**Exercise directions**.
Rewrite all of the material below as a numbered list, with one entry per line and every blank line dropped.

**Available records**.

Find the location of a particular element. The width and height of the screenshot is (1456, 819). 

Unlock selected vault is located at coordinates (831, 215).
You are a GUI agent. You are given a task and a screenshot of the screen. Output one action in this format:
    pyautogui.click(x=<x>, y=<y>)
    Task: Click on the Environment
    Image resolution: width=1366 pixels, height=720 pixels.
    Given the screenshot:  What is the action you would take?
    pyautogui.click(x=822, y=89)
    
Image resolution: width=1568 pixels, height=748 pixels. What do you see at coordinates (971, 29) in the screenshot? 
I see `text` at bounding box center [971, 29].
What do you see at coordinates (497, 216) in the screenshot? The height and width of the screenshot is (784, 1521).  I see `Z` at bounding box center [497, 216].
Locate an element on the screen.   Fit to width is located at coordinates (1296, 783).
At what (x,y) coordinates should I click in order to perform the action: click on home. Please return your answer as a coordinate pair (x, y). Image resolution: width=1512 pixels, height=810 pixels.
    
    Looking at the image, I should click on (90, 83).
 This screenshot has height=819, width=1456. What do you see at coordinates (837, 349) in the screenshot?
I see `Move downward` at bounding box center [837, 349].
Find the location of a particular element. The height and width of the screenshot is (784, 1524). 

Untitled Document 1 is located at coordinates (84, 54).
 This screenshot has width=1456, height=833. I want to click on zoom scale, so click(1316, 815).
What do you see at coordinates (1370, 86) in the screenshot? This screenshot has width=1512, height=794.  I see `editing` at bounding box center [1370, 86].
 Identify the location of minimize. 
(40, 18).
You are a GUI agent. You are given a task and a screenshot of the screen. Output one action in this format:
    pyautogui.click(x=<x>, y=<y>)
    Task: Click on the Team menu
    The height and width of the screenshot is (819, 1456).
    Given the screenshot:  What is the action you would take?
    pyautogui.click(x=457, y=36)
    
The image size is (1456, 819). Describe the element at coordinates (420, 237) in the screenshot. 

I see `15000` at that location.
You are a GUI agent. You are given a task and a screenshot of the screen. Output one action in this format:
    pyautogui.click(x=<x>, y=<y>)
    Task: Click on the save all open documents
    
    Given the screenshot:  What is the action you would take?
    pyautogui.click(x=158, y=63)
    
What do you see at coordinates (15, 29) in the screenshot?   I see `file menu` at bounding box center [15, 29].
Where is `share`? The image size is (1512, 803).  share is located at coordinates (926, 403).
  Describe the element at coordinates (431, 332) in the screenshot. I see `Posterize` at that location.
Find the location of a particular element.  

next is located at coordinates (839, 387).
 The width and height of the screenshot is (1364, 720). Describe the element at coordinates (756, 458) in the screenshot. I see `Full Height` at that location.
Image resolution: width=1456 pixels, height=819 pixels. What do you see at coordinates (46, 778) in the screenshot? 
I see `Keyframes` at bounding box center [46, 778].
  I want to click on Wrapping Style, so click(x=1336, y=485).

**Output of the exercise**.
1. Find the location of a particular element. The width and height of the screenshot is (1456, 819). 
2. Unlock selected vault is located at coordinates (831, 215).
3. You are a GUI agent. You are given a task and a screenshot of the screen. Output one action in this format:
4.     pyautogui.click(x=<x>, y=<y>)
5.     Task: Click on the Environment
6.     Image resolution: width=1366 pixels, height=720 pixels.
7.     Given the screenshot:  What is the action you would take?
8.     pyautogui.click(x=822, y=89)
9. Image resolution: width=1568 pixels, height=748 pixels. What do you see at coordinates (971, 29) in the screenshot? 
10. I see `text` at bounding box center [971, 29].
11. What do you see at coordinates (497, 216) in the screenshot? The height and width of the screenshot is (784, 1521).  I see `Z` at bounding box center [497, 216].
12. Locate an element on the screen.   Fit to width is located at coordinates (1296, 783).
13. At what (x,y) coordinates should I click in order to perform the action: click on home. Please return your answer as a coordinate pair (x, y). Image resolution: width=1512 pixels, height=810 pixels.
14.     Looking at the image, I should click on (90, 83).
15.  This screenshot has height=819, width=1456. What do you see at coordinates (837, 349) in the screenshot?
16. I see `Move downward` at bounding box center [837, 349].
17. Find the location of a particular element. The height and width of the screenshot is (784, 1524). 
18. Untitled Document 1 is located at coordinates (84, 54).
19.  This screenshot has width=1456, height=833. I want to click on zoom scale, so click(1316, 815).
20. What do you see at coordinates (1370, 86) in the screenshot? This screenshot has width=1512, height=794.  I see `editing` at bounding box center [1370, 86].
21.  Identify the location of minimize. 
22. (40, 18).
23. You are a GUI agent. You are given a task and a screenshot of the screen. Output one action in this format:
24.     pyautogui.click(x=<x>, y=<y>)
25.     Task: Click on the Team menu
26.     The height and width of the screenshot is (819, 1456).
27.     Given the screenshot:  What is the action you would take?
28.     pyautogui.click(x=457, y=36)
29. The image size is (1456, 819). Describe the element at coordinates (420, 237) in the screenshot. 
30. I see `15000` at that location.
31. You are a GUI agent. You are given a task and a screenshot of the screen. Output one action in this format:
32.     pyautogui.click(x=<x>, y=<y>)
33.     Task: Click on the save all open documents
34.     Given the screenshot:  What is the action you would take?
35.     pyautogui.click(x=158, y=63)
36. What do you see at coordinates (15, 29) in the screenshot?   I see `file menu` at bounding box center [15, 29].
37. Where is `share`? The image size is (1512, 803).  share is located at coordinates (926, 403).
38.   Describe the element at coordinates (431, 332) in the screenshot. I see `Posterize` at that location.
39. Find the location of a particular element.  
40. next is located at coordinates (839, 387).
41.  The width and height of the screenshot is (1364, 720). Describe the element at coordinates (756, 458) in the screenshot. I see `Full Height` at that location.
42. Image resolution: width=1456 pixels, height=819 pixels. What do you see at coordinates (46, 778) in the screenshot? 
43. I see `Keyframes` at bounding box center [46, 778].
44.   I want to click on Wrapping Style, so click(x=1336, y=485).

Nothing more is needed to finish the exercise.